We performed experimental infection in 10-week-old pigs with the Paderborn isolate of classical swine fever virus (CSFV). Despite being epidemiologically linked to the major CSFV outbreak in The Netherlands in 1997, the in vivo replication kinetics of this isolate have to our knowledge not been described in detail previously. We found that oronasal infection with 10(4.7) TCID(50) produced mortality in three out of five pigs after 29-31 days, and severe clinical symptoms in one out of five pigs, while one out of five pigs exhibited no clinical symptoms. At this infection dose, pigs had viral RNA (monitored by quantitative reverse transcription (RT)-PCR) in serum as soon as 2 days post-infection, and excretion of infectious virus (monitored by sentinel pigs) appeared to be virtually concomitant with viremia onset. While virus RNA was cleared from the serum of most pigs after 1-2 weeks, some pigs had viral RNA in serum for more than 30 days, and exhibited only mild clinical symptoms. We observed an excellent correlation between clinical symptoms and viral RNA loads in serum, while serum antibody levels were low. Clinically affected pigs had up to 1000-fold higher serum viral RNA loads than did pigs without clinical symptoms. At this level of infection, and this age group, the Paderborn isolate exhibited a strikingly wide range of replication patterns, which might be relevant to the spread of the virus through susceptible pig populations, and the severity of the 1997-1998 outbreak.

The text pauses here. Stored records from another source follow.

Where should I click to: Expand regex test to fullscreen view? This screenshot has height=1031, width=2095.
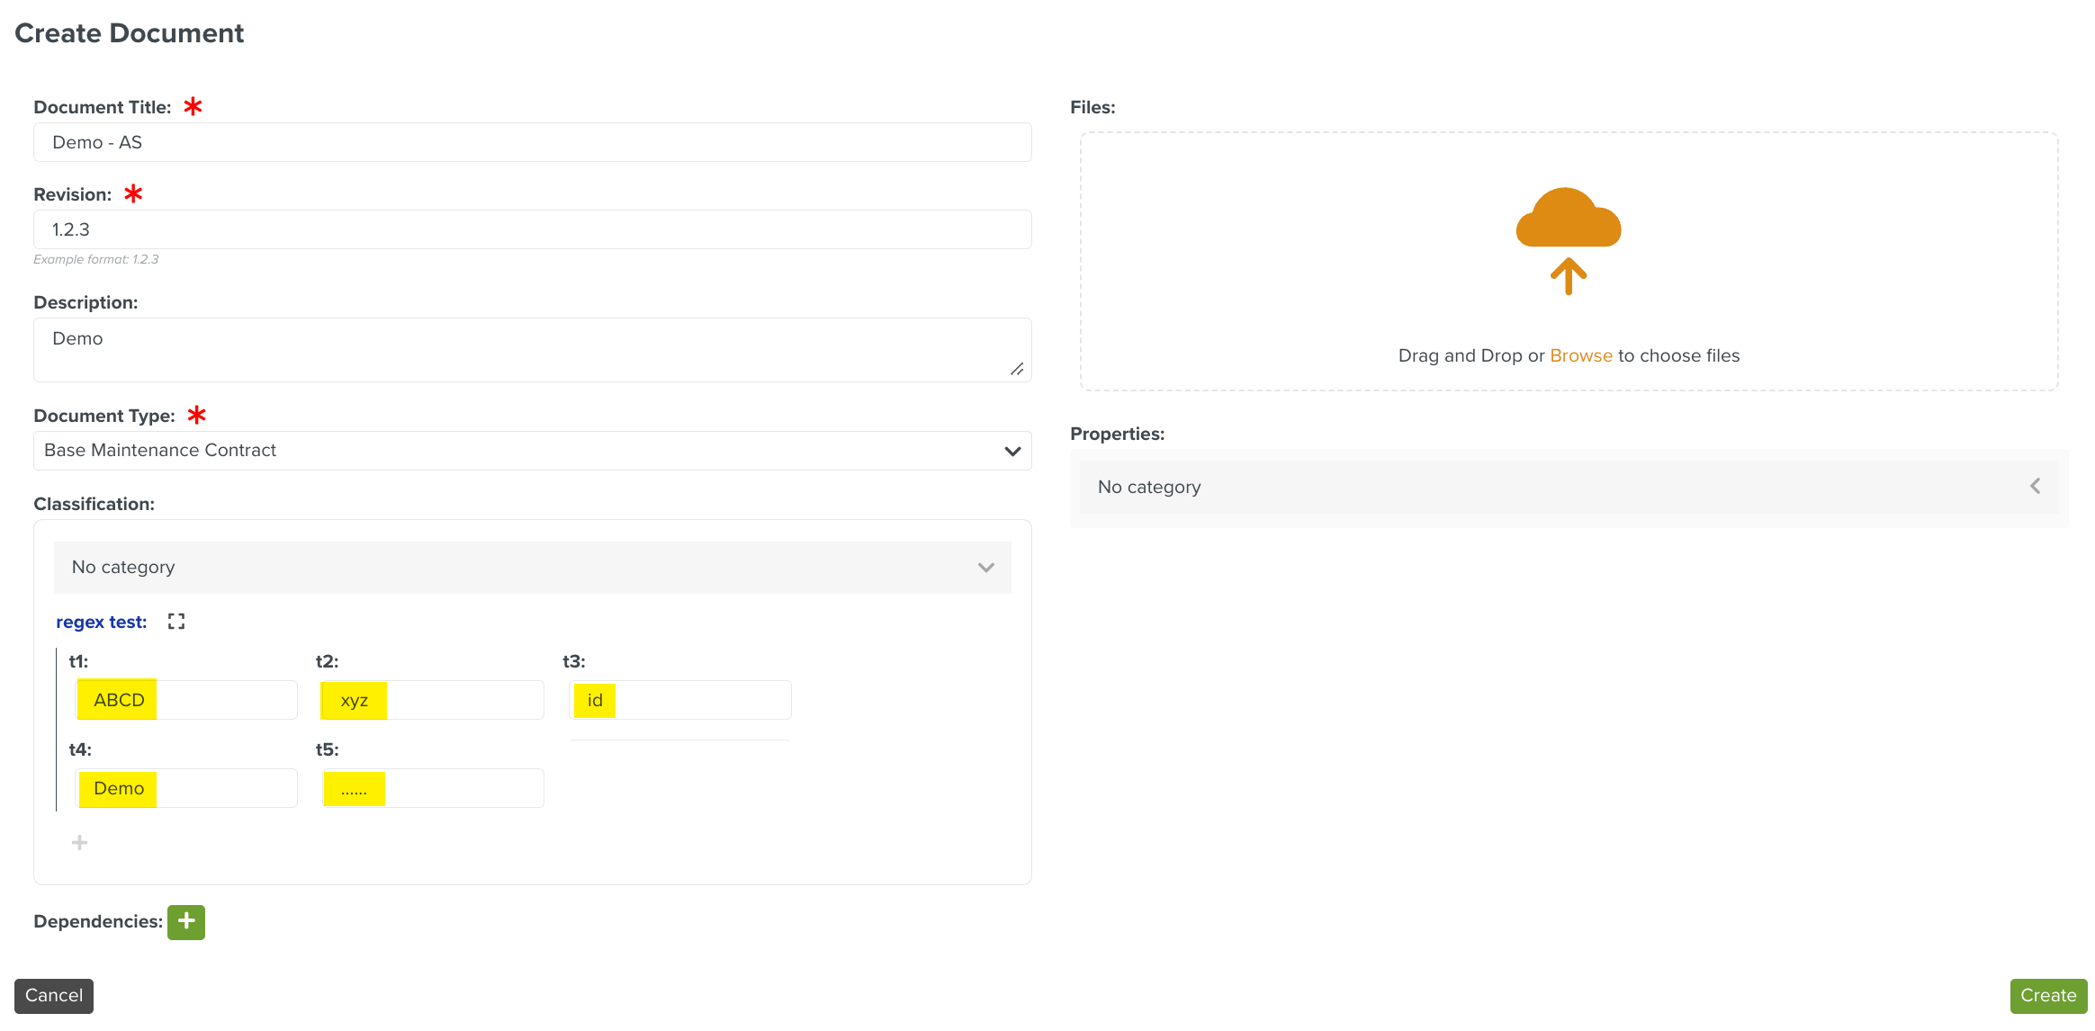[176, 621]
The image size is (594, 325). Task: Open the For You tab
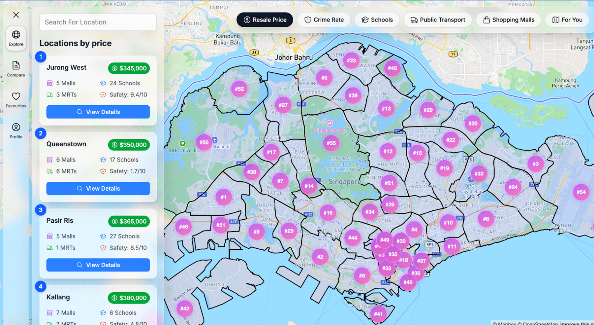coord(567,20)
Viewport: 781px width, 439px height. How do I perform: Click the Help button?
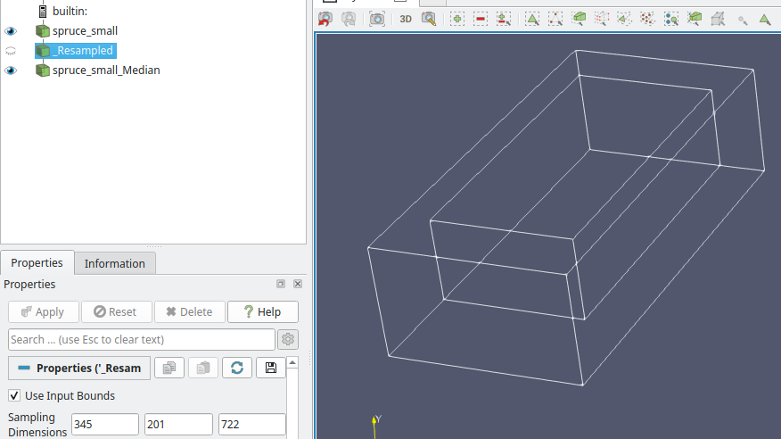point(262,311)
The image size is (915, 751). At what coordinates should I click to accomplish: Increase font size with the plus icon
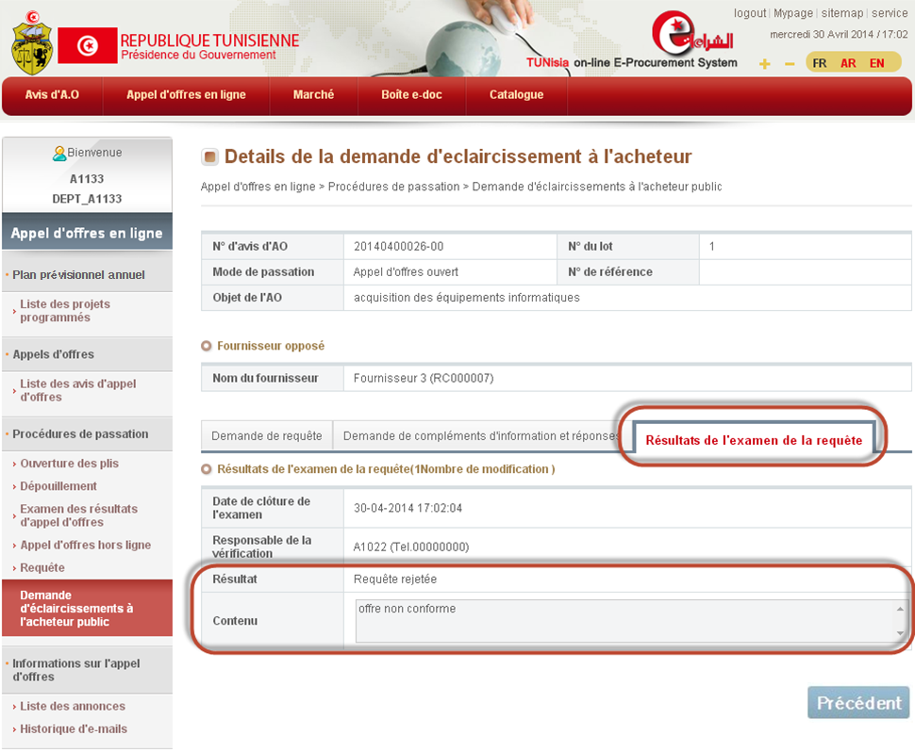764,63
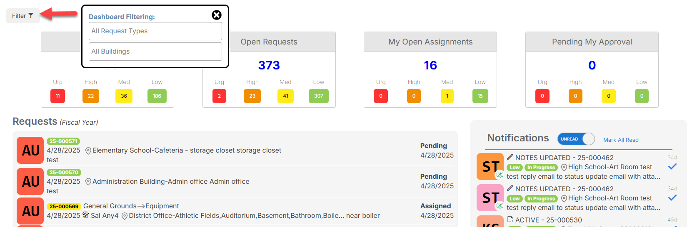Open the All Buildings dropdown
This screenshot has height=227, width=692.
click(x=155, y=52)
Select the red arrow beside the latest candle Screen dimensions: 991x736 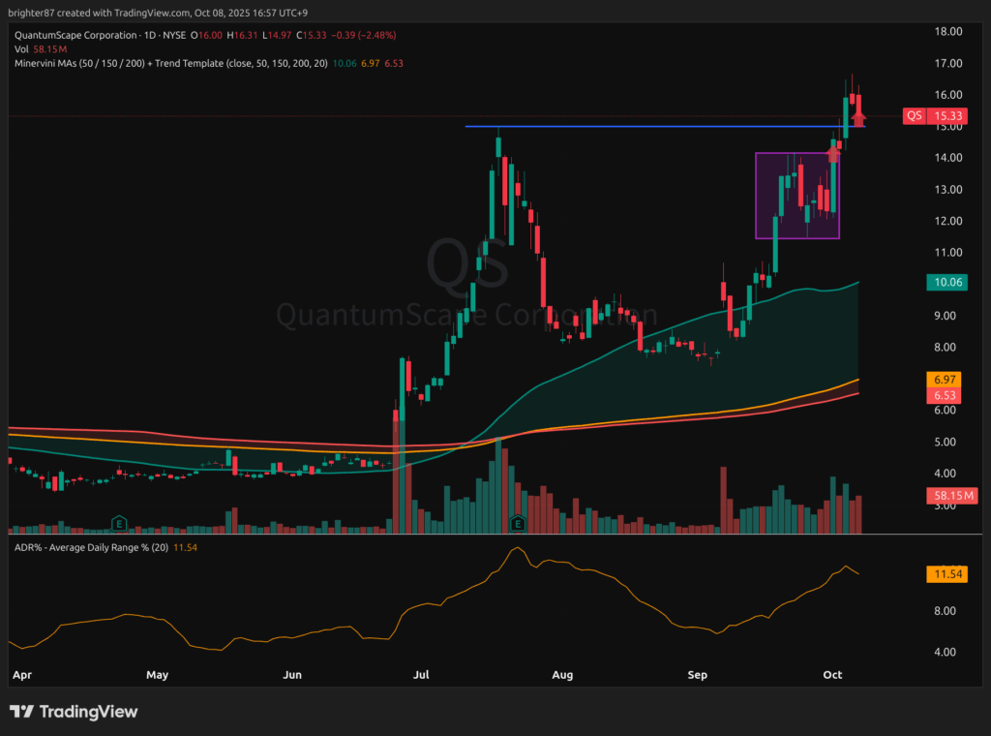(x=858, y=116)
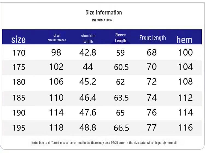Click shoulder width value 45.2
Screen dimensions: 205x154
[88, 82]
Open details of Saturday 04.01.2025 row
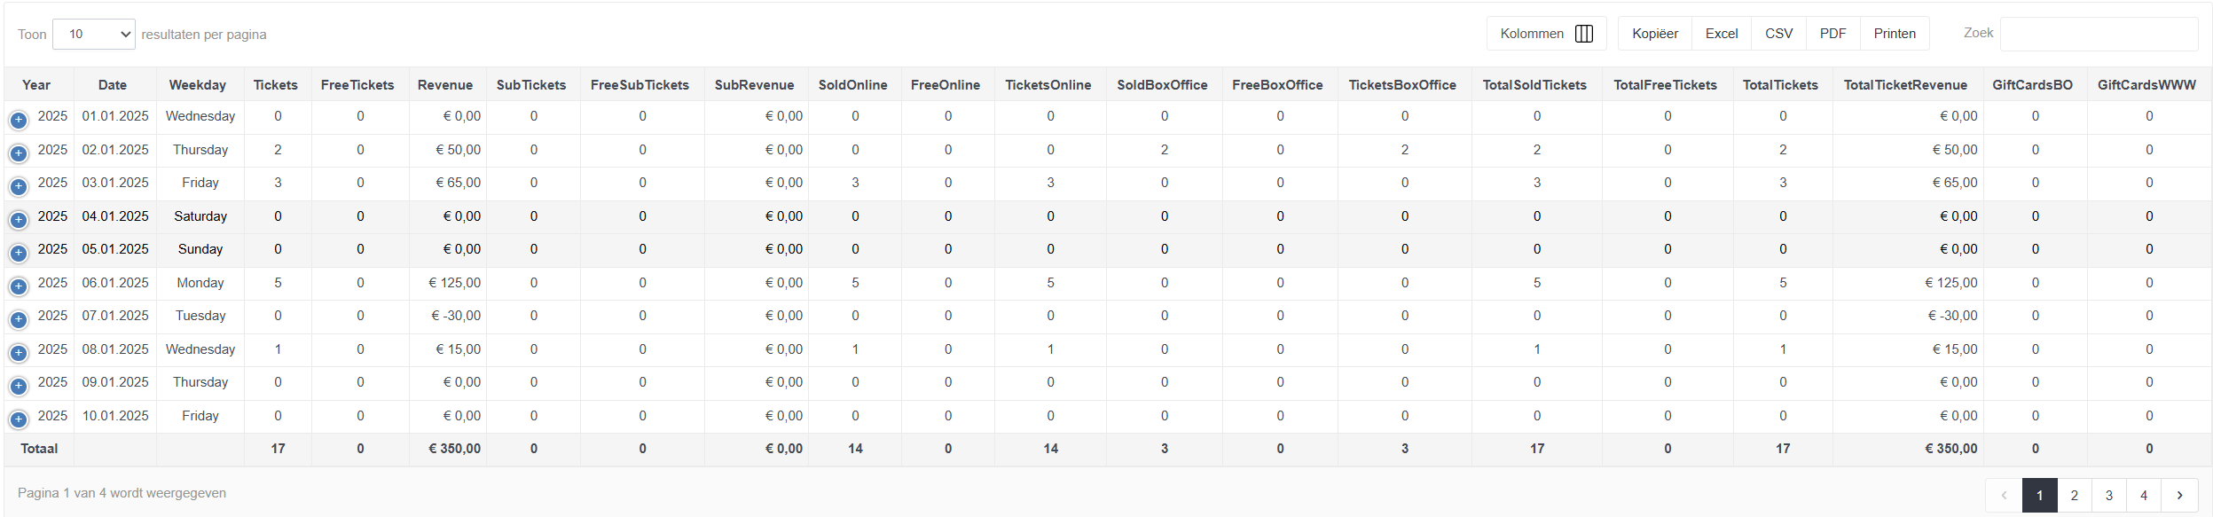Screen dimensions: 2213x517 click(19, 220)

Determination of the sequence of the complete open reading frame and the 5'NTR of the Paderborn isolate of classical swine fever virus.

The classical swine fever (CSF) epidemic in the Netherlands in 1997-1998 lasted 14 months, during which 429 infected and 1300 at risk herds were culled, at an estimated economical cost of 2 billion US dollars. Despite the overwhelming scale of the epizootic, the CSF virus (CSFV) strain causing the outbreak has remained largely uncharacterized. The Dutch epizootic is epidemiologically linked to a small CSF outbreak in 1997, in Paderborn in Germany. E2 and partial 5' NTR sequencing has shown that the index Paderborn isolate, and several Dutch isolates taken during the 1997-1998 epizootic, are virtually identical, confirming that the Paderborn isolate triggered the Dutch outbreak, and furthermore showing that this single isolate was stable throughout the whole Dutch outbreak (the above reviewed in [C. Terpstra, A. J. de Smit, Veterinary Microbiol. 77 (2000) 3-15]). We determined the nucleotide sequence of the 5' NTR (by 5' RACE) and the complete open reading frame of the Paderborn isolate (GenBank AY072924). Our sequence was identical to previously published partial 5'NTR and E2 sequences for the index Paderborn 1997 and Dutch 1997 (Venhorst) isolates, confirming the identity of the virus we sequenced. Phylogenetic analysis based on the complete open reading frame showed that Paderborn is genetically very different from common European laboratory reference strains. Neutralization studies showed that Paderborn is also antigenically very different from common laboratory strains such as Alfort 187. Paderborn is the only recent European CSFV field isolate for which a complete sequence is available, and given Paderborns genetic and antigenic uniqueness, the Paderborn sequence may have practical use for diagnostic and vaccine antigen development.